Er schüttelte den Kopf. »Ich lasse den Baum fällen, wenn er Dich beunruhigt. Uebrigens mußte ja auch Mademoiselle Bernard – im zweiten Zimmer davon hören, wenn sich bei der Amme etwas Ungewöhnliches begab. Ich weiß, Du läßt die Türen Deines Schlafzimmers nach beiden Seiten offen.«

»Während Deiner Abwesenheit nahm ich August und seine Bonne mit zur Tafel«, sagte die Herzogin kleinlaut; sie wußte, daß er diese Nichtachtung der Etikette tadeln würde.

»Dann war allerdings die Amme ohne Ueberwachung, aber da der Kleine schlief und sie soupierte –«

»Kann etwas Schreckliches geschehen sein! Bei Tafel ergriff mich plötzlich eine entsetzliche Angst, ich hielt es nicht aus, ich sprang empor; als ich durch mein Vorzimmer lief, war es mir, als sehe ich aus dem Spiegel meiner Toilette, vor der wie immer die Lichter brannten, einen Schatten sich in dem Trumeau des Garderobesaales hin bewegen, es war nur ein Hauch, ein Eindruck, der erst später an Festigkeit gewann – hatte die Amme am offenen Fenster gestanden? sie schwor, sie habe sich nicht von ihrem Eßtische gerührt –«.

»Nun, so glaube ihr doch«, sagte er gutmütig.
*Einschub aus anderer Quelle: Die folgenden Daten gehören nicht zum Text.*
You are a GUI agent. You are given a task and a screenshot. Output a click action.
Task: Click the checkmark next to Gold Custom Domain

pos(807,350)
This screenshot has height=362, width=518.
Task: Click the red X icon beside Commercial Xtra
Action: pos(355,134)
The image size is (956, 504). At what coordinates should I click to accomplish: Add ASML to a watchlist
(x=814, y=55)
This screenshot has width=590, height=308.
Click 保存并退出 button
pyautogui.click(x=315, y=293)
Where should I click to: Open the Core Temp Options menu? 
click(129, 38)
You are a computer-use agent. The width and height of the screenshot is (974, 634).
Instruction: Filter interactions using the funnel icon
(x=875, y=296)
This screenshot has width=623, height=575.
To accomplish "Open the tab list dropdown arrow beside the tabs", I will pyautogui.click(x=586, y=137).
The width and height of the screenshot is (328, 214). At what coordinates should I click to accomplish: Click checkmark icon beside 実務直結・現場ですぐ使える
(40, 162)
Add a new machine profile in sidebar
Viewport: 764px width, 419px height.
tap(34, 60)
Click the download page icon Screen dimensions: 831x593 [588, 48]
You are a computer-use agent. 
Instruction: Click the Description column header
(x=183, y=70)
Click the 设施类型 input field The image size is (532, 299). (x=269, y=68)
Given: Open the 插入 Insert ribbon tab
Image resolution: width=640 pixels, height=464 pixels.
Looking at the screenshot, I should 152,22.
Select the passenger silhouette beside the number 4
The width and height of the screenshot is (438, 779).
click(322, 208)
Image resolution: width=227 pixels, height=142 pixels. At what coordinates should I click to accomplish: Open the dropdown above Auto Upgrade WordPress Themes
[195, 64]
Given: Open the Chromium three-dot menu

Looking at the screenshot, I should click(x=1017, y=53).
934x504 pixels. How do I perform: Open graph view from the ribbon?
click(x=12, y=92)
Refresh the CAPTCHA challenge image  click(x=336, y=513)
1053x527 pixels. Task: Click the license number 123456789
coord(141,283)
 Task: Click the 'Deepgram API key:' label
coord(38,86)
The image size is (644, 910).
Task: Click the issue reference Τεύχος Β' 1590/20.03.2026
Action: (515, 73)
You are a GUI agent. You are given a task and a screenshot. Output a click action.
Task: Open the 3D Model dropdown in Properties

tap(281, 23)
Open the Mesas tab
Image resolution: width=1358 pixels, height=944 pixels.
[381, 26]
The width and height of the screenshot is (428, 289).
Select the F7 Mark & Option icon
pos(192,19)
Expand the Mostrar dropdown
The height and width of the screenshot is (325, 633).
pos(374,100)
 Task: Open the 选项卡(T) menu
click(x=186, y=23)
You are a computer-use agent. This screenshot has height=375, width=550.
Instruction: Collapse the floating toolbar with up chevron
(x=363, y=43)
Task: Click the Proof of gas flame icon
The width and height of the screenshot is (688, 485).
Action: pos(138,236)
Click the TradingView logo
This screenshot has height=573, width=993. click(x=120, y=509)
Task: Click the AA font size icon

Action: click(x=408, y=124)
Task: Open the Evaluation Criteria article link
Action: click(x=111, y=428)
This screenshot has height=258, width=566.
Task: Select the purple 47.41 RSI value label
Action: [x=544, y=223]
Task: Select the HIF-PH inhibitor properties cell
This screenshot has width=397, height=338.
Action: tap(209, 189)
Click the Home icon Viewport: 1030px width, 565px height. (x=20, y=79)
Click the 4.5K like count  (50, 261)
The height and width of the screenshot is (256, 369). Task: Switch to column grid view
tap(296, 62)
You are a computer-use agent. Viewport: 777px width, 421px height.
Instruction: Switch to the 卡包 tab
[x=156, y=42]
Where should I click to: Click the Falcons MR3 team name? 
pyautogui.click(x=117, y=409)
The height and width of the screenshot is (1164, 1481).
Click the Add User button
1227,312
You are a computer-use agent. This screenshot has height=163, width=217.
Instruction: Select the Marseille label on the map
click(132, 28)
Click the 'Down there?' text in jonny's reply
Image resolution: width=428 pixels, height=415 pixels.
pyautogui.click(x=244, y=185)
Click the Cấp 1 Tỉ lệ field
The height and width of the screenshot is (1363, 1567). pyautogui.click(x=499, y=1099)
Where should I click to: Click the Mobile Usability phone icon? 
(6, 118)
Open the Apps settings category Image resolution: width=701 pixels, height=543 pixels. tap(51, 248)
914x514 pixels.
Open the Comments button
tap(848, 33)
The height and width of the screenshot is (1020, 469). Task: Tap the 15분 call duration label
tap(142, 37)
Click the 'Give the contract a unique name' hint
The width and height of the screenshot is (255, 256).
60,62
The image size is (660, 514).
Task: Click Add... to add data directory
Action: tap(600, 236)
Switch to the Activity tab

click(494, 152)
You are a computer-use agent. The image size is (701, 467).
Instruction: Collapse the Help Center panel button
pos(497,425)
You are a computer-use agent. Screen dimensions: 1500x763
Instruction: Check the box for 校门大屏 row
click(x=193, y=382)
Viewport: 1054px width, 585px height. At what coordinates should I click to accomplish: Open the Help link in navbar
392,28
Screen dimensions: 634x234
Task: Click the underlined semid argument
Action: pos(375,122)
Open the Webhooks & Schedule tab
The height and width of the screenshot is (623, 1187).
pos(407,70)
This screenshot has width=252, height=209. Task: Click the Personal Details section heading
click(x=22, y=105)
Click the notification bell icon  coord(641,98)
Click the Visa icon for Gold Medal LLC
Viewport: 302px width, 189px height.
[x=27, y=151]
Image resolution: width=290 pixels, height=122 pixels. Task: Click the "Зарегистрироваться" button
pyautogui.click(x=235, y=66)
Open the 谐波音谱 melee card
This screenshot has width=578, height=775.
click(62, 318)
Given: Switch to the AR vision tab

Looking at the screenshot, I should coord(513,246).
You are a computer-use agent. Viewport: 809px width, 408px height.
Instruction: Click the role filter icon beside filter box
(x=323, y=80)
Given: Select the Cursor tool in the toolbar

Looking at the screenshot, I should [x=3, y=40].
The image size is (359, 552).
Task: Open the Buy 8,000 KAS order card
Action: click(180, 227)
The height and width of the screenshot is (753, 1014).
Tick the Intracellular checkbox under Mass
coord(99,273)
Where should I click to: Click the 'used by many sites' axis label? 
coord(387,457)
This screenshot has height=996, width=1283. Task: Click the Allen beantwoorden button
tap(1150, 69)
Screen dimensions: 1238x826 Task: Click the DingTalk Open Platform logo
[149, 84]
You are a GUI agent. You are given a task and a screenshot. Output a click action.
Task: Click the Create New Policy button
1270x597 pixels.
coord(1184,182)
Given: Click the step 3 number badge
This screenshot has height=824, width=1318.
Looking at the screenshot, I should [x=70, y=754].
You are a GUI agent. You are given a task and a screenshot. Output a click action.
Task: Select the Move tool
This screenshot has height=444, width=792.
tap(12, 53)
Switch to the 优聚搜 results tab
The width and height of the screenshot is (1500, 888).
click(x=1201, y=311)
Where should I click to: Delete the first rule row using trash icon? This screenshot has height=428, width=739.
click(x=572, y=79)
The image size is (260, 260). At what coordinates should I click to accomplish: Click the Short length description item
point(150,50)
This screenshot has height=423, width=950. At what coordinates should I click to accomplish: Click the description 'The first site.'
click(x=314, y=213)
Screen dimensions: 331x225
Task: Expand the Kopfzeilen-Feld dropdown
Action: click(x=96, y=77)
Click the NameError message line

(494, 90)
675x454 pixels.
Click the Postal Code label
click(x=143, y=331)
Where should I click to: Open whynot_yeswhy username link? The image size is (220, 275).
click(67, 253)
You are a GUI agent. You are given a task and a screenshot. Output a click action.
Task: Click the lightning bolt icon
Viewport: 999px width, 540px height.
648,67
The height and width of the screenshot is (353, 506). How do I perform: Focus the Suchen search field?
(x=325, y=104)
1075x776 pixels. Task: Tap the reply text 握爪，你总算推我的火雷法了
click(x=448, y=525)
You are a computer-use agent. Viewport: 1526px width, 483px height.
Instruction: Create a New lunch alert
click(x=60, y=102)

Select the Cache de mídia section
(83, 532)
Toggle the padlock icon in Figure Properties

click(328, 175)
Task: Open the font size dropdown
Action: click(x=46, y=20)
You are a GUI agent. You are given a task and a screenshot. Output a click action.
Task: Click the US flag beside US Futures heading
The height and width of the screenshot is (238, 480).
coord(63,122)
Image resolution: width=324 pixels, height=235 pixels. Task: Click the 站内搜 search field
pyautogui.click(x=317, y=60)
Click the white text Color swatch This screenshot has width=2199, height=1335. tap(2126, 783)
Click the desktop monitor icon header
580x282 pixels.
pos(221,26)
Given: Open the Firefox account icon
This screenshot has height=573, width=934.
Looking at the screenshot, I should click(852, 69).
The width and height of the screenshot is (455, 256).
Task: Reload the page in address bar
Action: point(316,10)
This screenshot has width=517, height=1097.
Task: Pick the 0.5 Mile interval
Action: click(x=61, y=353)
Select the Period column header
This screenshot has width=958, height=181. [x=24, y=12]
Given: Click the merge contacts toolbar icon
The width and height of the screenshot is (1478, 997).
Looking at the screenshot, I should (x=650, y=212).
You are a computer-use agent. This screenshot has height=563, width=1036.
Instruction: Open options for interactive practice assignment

»Ich kann es nicht!« Plötzlich warf sie sich dicht vor ihrem Gemahl nieder und umfaßte seine Kniee. »Adolf, verzichte auf Deine Souveränität!« schrie sie zu ihm auf, »rette mir mein letztes Kind! Angesichts dieser teuren Verblichenen beschwöre ich Dich, weiche dem sicheren unabwendbaren Verderben aus, das vielleicht auch auf Dich lauert; wirf den Traum äußerer Größe von Dir; tue Deinen mächtigen, gewissenlosen Feinden den Willen; begnüge Dich mit dem Glücke, das wir Dir bieten; trotze nicht länger dem Unsichtbaren, Gräßlichen!« – Er bemühte sich, sie aufzuheben. Sie widerstand. »Ich weiche nicht«, jammerte sie, »bis Du mich erhört, mir nach allen diesen Opfern und Qualen der Angst den Frieden wieder gegeben hast.«

Er redete ihr zu wie einer Kranken, für die er sie hielt; es half nichts, sie wand sich in flehender Verzweiflung zu seinen Füßen. »Friederike«, sagte er endlich ernst und feierlich, »ich rufe die vier anderen Herzöge von Weißenfels, die hier in Gott ruhen, als Zeugen und Eideshelfer an, daß ich Deinen Wunsch nicht zu erfüllen vermag. Die Souveränität ist das höchste irdische Recht, welches uns die Geburt geben kann. Ein solches Recht insolviert heilige Pflichten; man soll Rechte und Pflichten nicht nach Belieben einer Chimäre opfern. Weiche ich der Gewalt, gut, so kann ich nicht anders. Ich habe im Felde zu den Avancierenden, aber auch zu den Retirierenden gehört, das hat meine Ehre unangetastet gelassen, das ist Glückssache. Aber vor einem Nichts, einem Gespenst die Flucht ergreifen, das ist unmöglich! Es hieße mich vor mir selber vernichten. Ich halte meinen Posten treulich, mag ich auf demselben zu Grunde gehen, mag ich keine Ablösung erleben, wie Gott will, Ehre gerettet, alles gerettet.«

»Ist keine Hoffnung Dich zu erweichen?« rief sie noch einmal.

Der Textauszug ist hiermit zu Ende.